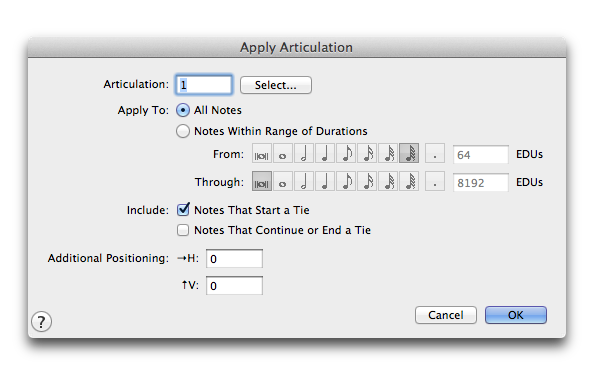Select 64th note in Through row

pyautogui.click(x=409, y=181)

==

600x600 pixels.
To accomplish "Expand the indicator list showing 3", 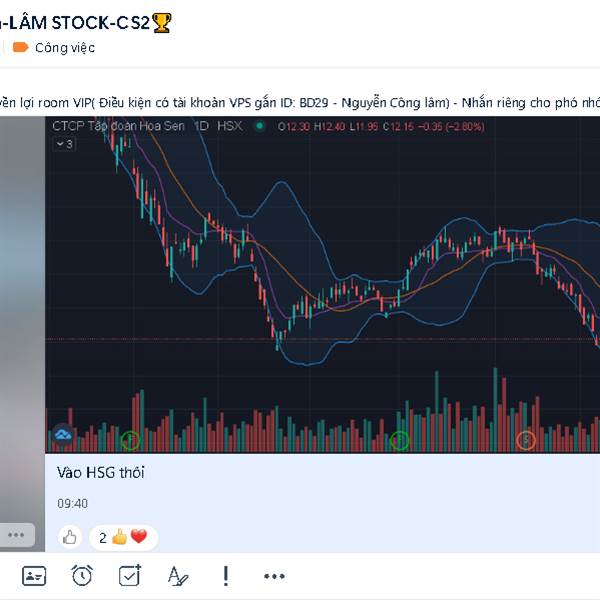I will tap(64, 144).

---

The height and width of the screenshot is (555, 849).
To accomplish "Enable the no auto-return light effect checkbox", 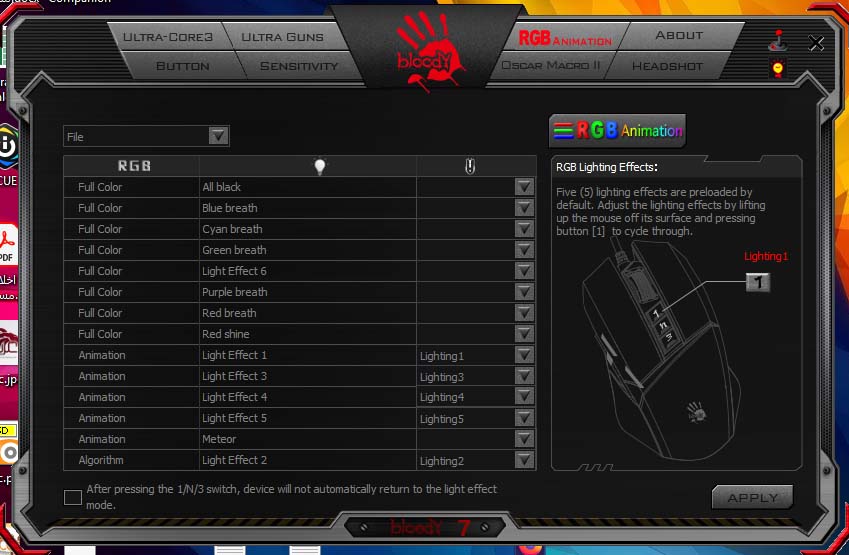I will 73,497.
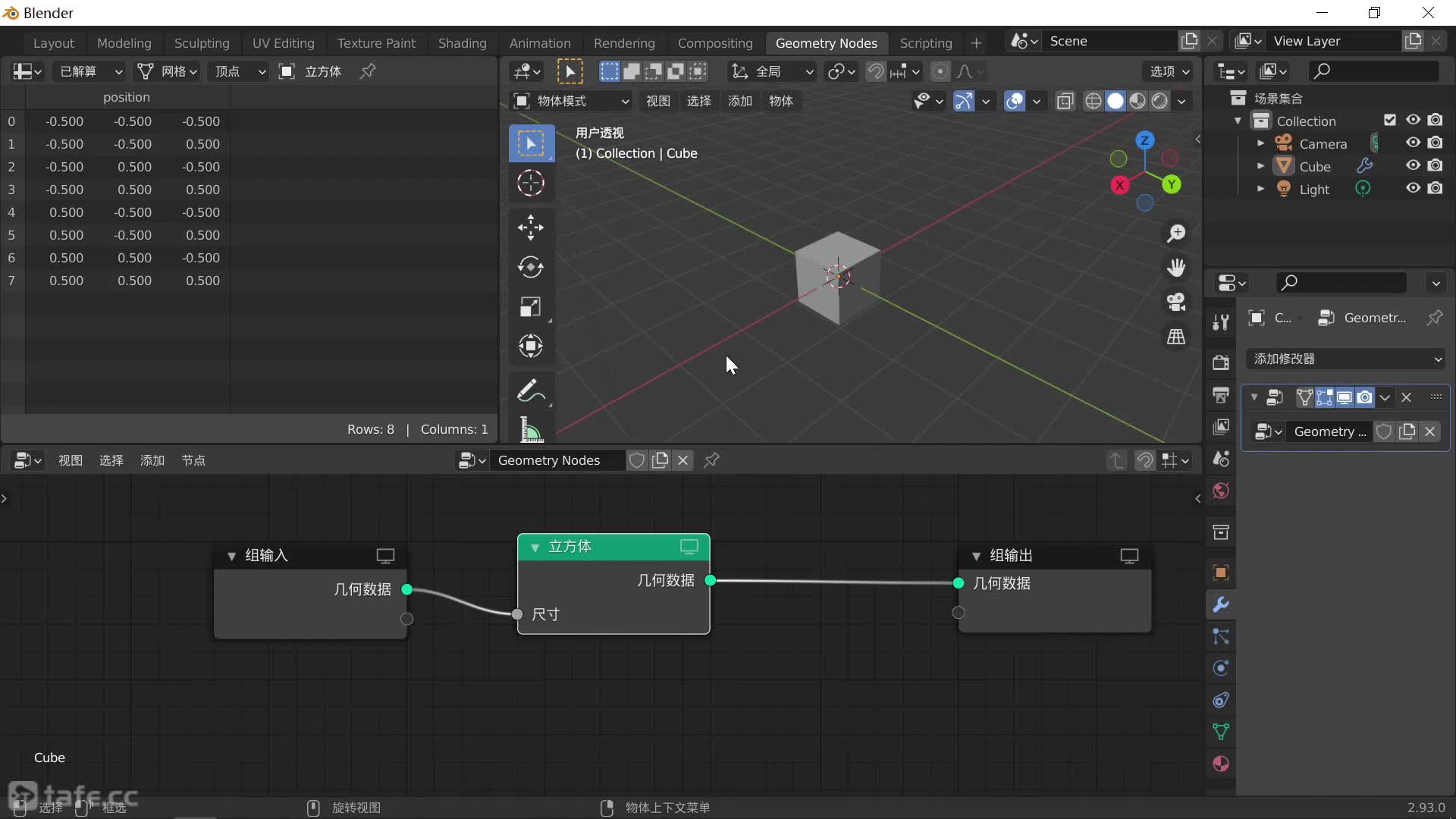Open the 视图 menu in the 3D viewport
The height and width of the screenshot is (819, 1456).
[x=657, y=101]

**Given problem**
Pull out every line above that contains the word "height" and copy each one in full.

**Response to this exercise**
The height and width of the screenshot is (555, 849).
The height and width of the screenshot is (819, 1456).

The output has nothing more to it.